Statistics of the ViMIC data
| Data type | Count | Description |
|---|---|---|
| Virus | 8 | Including 5 DNA viruses and 3 RNA viruses. |
| Virus Mutation (VM) | 31 712 | Curated mutation information entries. |
| Virus Sequence | 1 110 015 | Curated virus sequence information entries. |
| Histone Mark | 78 | Histone Mark types overlapped with VISs in ViMIC. |
| Transcription Regulator | 1358 | Transcription regulator types overlapped with VISs in ViMIC. |
| Viral Integration Site (VIS) (Sum Overlaps > 0) | 95 280 | VISs that overlaps with cistrome data. |
| VIS-Histone Modification (HM) Overlaps > 0 | 88 393 | VISs that overlaps with cistrome HM data. |
| VIS-Transcription Factor Binding Site (TFBS) Overlaps > 0 | 71 668 | VISs that overlaps with cistrome TFBS data. |
| VIS-Chromatin Accessibility (CA) Overlaps > 0 | 39 127 | VISs that overlaps with cistrome CA data. |
| Virus Related Disease | 77 | Disease types which associated with the 8 ViMIC viruses. |
| Target Gene | 16 310 | Curated target genes affected by viral genome insertion or virus gene/protein/region regulation. |
| Literature | 2539 | Count of the literature related to virus mutation and integration. |
| Clinical Annotation and Data | 127 | Clinical characteristics and virus sequencing data which are available in literatures. |
Figure 2.Screenshot depicting an example exploration of the ViMIC database. (A) HBV (Hepatitis B virus) is used as an example. The user can access a page on ViMIC containing brief mutation information on HBV by clicking HBV VM Count.
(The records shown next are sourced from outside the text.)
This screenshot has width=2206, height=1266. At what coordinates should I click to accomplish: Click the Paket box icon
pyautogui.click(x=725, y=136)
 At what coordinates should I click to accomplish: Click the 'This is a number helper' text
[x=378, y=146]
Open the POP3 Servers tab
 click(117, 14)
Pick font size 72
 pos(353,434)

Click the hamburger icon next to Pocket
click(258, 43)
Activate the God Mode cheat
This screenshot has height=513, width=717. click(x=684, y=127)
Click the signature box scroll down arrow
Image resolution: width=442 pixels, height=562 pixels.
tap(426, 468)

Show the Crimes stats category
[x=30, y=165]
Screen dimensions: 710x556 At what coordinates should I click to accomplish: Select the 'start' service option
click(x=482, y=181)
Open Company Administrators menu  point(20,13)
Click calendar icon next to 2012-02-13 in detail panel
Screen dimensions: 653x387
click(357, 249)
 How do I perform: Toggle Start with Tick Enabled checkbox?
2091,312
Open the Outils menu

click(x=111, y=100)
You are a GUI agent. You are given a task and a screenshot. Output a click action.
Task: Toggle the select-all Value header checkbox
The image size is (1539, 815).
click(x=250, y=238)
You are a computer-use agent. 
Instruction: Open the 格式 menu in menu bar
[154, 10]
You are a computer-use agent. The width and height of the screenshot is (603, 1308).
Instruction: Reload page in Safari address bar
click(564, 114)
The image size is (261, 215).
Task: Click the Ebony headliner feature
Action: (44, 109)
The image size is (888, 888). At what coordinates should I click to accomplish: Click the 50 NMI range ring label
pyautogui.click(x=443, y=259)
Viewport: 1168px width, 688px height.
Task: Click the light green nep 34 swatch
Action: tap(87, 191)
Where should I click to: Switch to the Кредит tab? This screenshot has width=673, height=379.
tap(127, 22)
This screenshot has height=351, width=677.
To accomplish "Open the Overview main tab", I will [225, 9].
The user can input a keyword through the quick search engine and enter the detailed mutation information page to view the mutation site or click the ‘Sequence’ button to quickly browse statistics on virus genome sequence information derived from different regions worldwide and download the curated data information table. (B) If the user was interested in acquiring a detailed factor list for VIS entry ‘1000606’ on chromosome 5 in HBV, ViMIC will show the overlaps result of three cistrome factors after the user clicks the ‘chr5’ and searches the entry of ‘1000606’. If the user was interested in the ‘444’ overlap number within the ‘1000606’ and ‘TFBS’ entry, ViMIC will then return the ranking of all transcriptional regulators that have overlaps with this VIS. By clicking the ‘View’ button of MYC, ViMIC will generate a MYC-related table including the GSMID/ENCODE ID, cell line, cell type, tissue type and factor name. On the HBV VIS-cistrome factor homepage, the user can select the chromosome menu to view the overlap distribution of three factors and virus integration fragments on a specific chromosome (e.g. chr5). By selecting the factor menu, the user can explore more overlap statistics and distribution information for a specific transcription factor (e.g., MYC). The user can click the ‘View VIS-VM Association’ button to browse the enrichment of mutations in VISs. By selecting a reference genome (e.g. AY800389.1) and search a DVID, ViMIC will return a sequence alignment result (table and map) showing the distribution of mutations harbored in VISs (e.g. 1000606). (C) ViMIC provides the ‘Target Gene’ feature for the curated target genes affected by viral genome insertion or by virus gene/protein/region. If the user was interested in the VIS 1000606 target gene TERT in HBV, ViMIC will show TERT gene information, inserted VISs reported in the literature, and the correlation between gene expression levels and the fraction of infiltrating immune cells in HBV related human disease on the detailed gene information page.